Sometimes raw send on encrypted datasets does not work when copying snapshots back

digitalsignalperson commented 3 years ago

System information

Type	Version/Name
Distribution Name	Arch Linux
Distribution Version	rolling
Kernel Version	5.14.8-arch1-1
Architecture	x86_64
OpenZFS Version	zfs-2.1.1-1

Describe the problem you're observing

I am able to send raw encrypted snapshots (incremental and replication streams) back and forth between file systems a limited number of times before getting a cannot mount 'rpool/mydataset': Input/output error and errors in zpool status.

I have tried many sequences of sends/receives with raw encrypted snapshots, sometimes I can pass back and forth only 1 time, others more.

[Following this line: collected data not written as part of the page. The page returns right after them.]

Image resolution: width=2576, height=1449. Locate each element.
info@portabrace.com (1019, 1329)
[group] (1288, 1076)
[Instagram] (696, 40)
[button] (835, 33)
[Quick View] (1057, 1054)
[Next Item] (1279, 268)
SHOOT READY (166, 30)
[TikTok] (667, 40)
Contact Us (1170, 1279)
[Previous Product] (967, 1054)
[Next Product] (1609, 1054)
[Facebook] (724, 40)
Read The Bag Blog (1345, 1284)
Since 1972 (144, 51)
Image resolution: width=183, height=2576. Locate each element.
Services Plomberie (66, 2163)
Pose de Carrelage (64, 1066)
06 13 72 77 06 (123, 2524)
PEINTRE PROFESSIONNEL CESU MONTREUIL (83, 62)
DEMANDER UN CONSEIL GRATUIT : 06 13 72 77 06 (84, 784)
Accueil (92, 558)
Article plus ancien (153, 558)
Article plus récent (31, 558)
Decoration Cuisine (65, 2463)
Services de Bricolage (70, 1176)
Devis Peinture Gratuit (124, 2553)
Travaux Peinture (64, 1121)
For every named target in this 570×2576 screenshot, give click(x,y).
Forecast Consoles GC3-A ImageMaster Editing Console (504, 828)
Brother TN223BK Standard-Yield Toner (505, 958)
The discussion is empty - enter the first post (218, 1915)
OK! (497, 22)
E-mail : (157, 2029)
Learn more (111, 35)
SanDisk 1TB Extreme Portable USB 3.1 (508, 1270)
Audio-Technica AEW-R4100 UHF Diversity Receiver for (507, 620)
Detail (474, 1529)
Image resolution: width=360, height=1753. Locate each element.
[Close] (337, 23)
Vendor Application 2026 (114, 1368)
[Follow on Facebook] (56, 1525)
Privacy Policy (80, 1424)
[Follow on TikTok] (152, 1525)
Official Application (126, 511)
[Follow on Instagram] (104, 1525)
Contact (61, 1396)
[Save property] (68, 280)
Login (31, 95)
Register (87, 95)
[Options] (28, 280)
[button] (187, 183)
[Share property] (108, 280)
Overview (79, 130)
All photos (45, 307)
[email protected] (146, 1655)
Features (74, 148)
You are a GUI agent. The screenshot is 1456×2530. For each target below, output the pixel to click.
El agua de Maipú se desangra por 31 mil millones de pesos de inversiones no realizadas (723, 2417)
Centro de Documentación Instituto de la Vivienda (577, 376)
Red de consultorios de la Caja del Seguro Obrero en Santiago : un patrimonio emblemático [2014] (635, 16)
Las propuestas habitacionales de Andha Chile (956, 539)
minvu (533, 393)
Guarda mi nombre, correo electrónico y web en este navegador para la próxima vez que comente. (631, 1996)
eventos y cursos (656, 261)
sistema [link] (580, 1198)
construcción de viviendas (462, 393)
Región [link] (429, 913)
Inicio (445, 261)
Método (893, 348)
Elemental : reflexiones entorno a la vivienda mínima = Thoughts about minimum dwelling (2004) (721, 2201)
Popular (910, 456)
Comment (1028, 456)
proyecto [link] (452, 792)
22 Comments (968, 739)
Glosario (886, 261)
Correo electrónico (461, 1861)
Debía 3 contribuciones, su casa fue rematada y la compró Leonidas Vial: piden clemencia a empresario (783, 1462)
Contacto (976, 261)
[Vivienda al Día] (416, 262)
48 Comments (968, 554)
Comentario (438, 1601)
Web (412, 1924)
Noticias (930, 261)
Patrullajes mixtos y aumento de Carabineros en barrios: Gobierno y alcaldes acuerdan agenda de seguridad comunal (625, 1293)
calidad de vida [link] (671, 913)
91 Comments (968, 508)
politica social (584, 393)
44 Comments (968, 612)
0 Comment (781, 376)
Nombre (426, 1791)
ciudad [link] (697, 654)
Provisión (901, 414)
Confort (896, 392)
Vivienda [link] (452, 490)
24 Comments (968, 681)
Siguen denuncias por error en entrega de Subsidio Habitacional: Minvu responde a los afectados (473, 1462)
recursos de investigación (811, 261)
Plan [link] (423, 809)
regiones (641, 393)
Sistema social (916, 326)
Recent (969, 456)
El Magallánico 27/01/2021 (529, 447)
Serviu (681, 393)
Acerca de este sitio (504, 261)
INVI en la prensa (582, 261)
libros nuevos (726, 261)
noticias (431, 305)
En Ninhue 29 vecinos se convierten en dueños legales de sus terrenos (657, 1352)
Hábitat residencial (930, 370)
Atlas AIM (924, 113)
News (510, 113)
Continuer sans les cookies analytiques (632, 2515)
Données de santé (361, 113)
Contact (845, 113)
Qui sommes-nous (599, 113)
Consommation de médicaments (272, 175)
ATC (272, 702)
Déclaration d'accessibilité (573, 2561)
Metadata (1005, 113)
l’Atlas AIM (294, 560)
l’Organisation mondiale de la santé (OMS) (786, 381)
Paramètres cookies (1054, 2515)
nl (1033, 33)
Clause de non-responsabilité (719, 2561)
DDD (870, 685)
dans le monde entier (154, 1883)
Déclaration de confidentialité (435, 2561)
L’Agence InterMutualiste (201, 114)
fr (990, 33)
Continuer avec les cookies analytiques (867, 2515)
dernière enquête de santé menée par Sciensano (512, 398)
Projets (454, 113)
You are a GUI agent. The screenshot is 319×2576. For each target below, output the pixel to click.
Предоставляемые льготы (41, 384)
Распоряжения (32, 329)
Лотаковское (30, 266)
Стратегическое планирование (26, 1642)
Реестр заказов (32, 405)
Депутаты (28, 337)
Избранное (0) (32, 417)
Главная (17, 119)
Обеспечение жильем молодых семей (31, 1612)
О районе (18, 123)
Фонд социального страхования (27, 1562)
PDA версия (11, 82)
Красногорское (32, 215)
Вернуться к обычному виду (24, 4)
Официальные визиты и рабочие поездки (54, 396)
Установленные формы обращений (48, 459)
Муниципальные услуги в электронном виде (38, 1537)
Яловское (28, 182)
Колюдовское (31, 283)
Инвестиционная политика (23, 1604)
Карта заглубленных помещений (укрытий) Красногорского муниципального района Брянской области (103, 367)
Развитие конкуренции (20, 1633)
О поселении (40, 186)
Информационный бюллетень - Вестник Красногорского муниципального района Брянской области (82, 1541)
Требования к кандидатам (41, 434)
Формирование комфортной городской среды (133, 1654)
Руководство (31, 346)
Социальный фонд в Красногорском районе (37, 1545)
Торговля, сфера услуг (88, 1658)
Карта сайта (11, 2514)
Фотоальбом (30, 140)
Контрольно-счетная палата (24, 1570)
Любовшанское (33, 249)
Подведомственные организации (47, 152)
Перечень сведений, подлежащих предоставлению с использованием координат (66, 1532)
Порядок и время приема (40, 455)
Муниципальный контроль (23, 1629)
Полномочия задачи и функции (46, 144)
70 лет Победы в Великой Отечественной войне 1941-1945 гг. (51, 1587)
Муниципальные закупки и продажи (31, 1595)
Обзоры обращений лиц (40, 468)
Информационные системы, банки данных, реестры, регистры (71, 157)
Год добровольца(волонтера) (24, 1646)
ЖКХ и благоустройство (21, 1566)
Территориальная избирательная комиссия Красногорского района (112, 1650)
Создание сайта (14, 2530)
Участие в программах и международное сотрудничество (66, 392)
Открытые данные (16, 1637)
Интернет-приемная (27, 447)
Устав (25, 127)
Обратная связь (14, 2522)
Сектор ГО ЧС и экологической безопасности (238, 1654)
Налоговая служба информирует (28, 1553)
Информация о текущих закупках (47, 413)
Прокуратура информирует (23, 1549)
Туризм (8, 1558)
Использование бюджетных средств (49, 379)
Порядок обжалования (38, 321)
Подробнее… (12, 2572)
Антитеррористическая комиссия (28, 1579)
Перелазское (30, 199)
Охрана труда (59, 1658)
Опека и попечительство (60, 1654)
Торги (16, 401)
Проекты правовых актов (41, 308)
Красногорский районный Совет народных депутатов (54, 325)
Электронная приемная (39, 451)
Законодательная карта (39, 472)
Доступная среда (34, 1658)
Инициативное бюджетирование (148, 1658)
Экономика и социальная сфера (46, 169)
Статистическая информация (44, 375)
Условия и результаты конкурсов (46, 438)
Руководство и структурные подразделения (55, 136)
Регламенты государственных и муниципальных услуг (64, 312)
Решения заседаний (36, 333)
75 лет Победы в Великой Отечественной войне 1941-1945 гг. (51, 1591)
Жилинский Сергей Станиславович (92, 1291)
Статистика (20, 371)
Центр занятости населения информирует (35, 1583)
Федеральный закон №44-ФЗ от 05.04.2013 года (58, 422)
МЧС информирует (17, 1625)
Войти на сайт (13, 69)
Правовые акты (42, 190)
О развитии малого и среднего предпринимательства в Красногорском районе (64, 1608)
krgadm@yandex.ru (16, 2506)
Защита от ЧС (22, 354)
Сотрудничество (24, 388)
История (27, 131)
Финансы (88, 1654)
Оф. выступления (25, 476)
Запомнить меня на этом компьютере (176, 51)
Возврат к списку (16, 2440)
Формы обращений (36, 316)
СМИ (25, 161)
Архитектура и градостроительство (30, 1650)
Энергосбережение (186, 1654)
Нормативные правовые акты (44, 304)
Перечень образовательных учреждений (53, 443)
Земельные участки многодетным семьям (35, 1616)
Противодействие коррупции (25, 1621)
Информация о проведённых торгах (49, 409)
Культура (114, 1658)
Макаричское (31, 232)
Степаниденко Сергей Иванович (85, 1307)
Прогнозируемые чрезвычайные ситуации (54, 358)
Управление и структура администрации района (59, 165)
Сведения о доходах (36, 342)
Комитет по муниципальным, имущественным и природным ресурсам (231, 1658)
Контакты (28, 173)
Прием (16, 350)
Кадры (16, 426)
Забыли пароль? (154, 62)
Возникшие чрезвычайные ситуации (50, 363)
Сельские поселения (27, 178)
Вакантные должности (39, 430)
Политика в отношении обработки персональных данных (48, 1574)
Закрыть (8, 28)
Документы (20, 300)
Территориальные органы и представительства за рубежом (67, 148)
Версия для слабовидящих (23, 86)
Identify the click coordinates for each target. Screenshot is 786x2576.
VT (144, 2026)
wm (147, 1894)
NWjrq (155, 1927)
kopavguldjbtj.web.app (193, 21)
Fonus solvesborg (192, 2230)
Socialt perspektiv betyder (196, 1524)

Below I will share two repeatable examples.

This seems like manifestation of the issue in "Raw send on encrypted datasets does not work when copying snapshots back #10523" which was previously resolved.

Describe how to reproduce the problem

Example 1 - fails on first send back

zfs create rpool/test_000 -o encryption=on -o keyformat=passphrase

# create some data and snapshots
touch /mnt/test_000/1.txt
zfs snapshot rpool/test_000@1
touch /mnt/test_000/2.txt
zfs umount rpool/test_000
zfs snapshot rpool/test_000@2

# send to a new encryption root
zfs send -Rw rpool/test_000@2 | zfs receive -u rpool/test_001

# modify data, snapshot, and send back
zfs mount -l rpool/test_001
touch /mnt/test_001/3.txt
zfs umount rpool/test_001
zfs snapshot rpool/test_001@3
zfs send -i @2 -w rpool/test_001@3 | zfs receive -u rpool/test_000

# try to mount
zfs mount rpool/test_000
# cannot mount 'rpool/test_000': Input/output error

Example 2 - more convoluted, but fails after a few back and forth

zfs create rpool/test_002 -o encryption=on -o keyformat=passphrase

# create some data and snapshots
touch /mnt/test_002/1.txt
zfs snapshot rpool/test_002@1
touch /mnt/test_002/2.txt
zfs snapshot rpool/test_002@2
touch /mnt/test_002/3.txt
zfs umount rpool/test_002
zfs snapshot rpool/test_002@3

# send to new encryption root (same steps as Example 1 so far)
zfs send -Rw rpool/test_002@3 | zfs recv -u rpool/test_003

# send to another new encryption root
zfs load-key rpool/test_003
zfs send -Rw rpool/test_003@3 | zfs receive -u rpool/test_004

# modify data, snapshot, and send back
zfs load-key rpool/test_004
zfs mount rpool/test_004
touch /mnt/test_004/4.txt
zfs snapshot rpool/test_004@4
zfs send -w -i @3 rpool/test_004@4 | zfs receive -u rpool/test_003

# try to mount - success where Example 1 failed and only difference is that extra send in-between
zfs mount rpool/test_003
ls /mnt/test_003

# modify data again and send back
touch /mnt/test_003/5.txt
umount rpool/test_003
zfs snapshot rpool/test_003@5
zfs send -w -i @4 rpool/test_003@5 | zfs receive -u rpool/test_004
ls /mnt/test_004/

# modify data and send back
touch /mnt/test_004/6.txt
zfs snapshot rpool/test_004@6
zfs send -w -i @5 rpool/test_004@6 | zfs receive -u rpool/test_003
zfs mount rpool/test_003
cannot mount 'rpool/test_003': Input/output error

At this point the output of zpool status -v includes

errors: Permanent errors have been detected in the following files:

        rpool/test_000:<0x0>
        rpool/test_003:<0x0>

If I rollback the last snapshot in question, then scrub once

zfs rollback -r rpool/test_000@2
zfs rollback -r rpool/test_003@5
zpool scrub rpool
zpool status -v

status still shows

errors: Permanent errors have been detected in the following files:

        rpool/test_000:<0x0>
        rpool/test_003:<0x0>

but if I scrub a second time

zpool scrub rpool
zpool status -v

end up with

errors: No known data errors

and if I repeat the last operation in question, it will get the same IO error again.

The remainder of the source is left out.